I missed this one earlier in July: it seems that I’m specialising in profit warnings, “Now, I am become Death, the destroyer of European small cap funds.”
Sensirion revised its guidance for 2023 by lowering expected revenues by 20%-25% and halving EBITDA margin “due to challenging market environment”:
“Sensirion is adjusting its outlook for the 2023 financial year due to the challenging market environment. For the current financial year, we now expect sales of CHF 235–255 million (previously CHF 300–340 million) and an EBITDA margin of approx. 10% (previously approx. 20%). The expectation for the gross margin remains unchanged in the mid-fifties.”

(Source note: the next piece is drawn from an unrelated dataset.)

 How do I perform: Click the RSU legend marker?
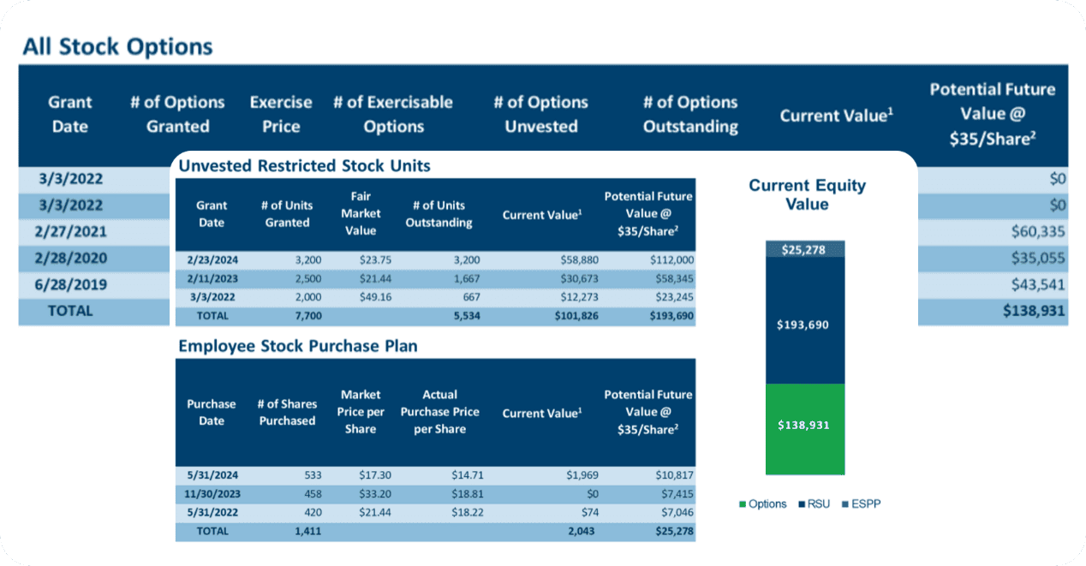point(803,504)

Stock was down 22% in July.
All these news might be very well idiosyncratic to the names analysed, but I see more and more negative updates from many industrial companies in Europe: I’m not sure how to reconcile it with the stock markets at all-time highs.

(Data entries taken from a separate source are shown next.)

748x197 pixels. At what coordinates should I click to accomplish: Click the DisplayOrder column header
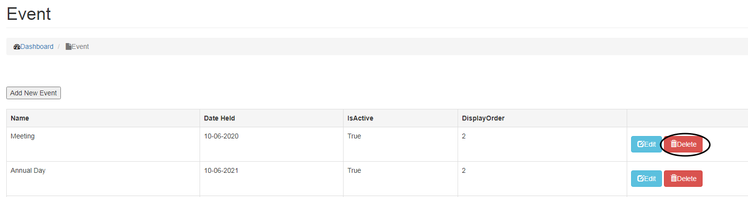click(x=483, y=118)
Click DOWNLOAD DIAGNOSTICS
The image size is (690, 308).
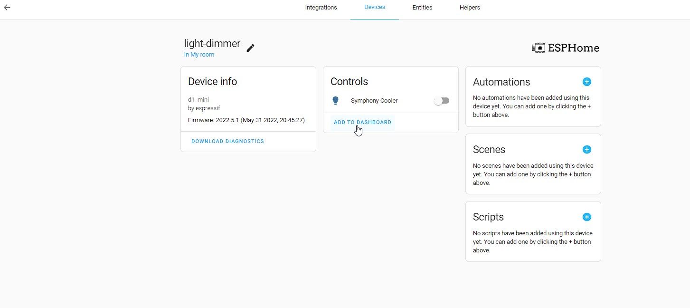click(x=227, y=141)
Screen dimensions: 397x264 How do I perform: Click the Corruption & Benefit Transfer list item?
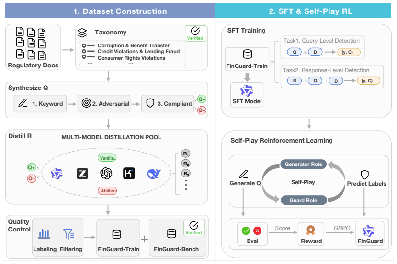pyautogui.click(x=134, y=45)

“Contrary to the assessment at the beginning of the year, however, the corrections are more pronounced than expected and we currently do not see any signs of a recovery in the second half of the year. As a result, we now expect the current slump in demand to continue in the second half of the year, particularly in the appliance and consumer areas. These two market segments have posted strong growth figures over the past two years and also benefited from the sharp increase in awareness of indoor air quality solutions worldwide (also due to the pandemic). Although this trend continues, it has normalized somewhat. After the boom years, this has resulted in a temporary drop in demand, further exacerbated by continued high inventories, which are only slowly declining. New business is currently unable to compensate for this downturn.”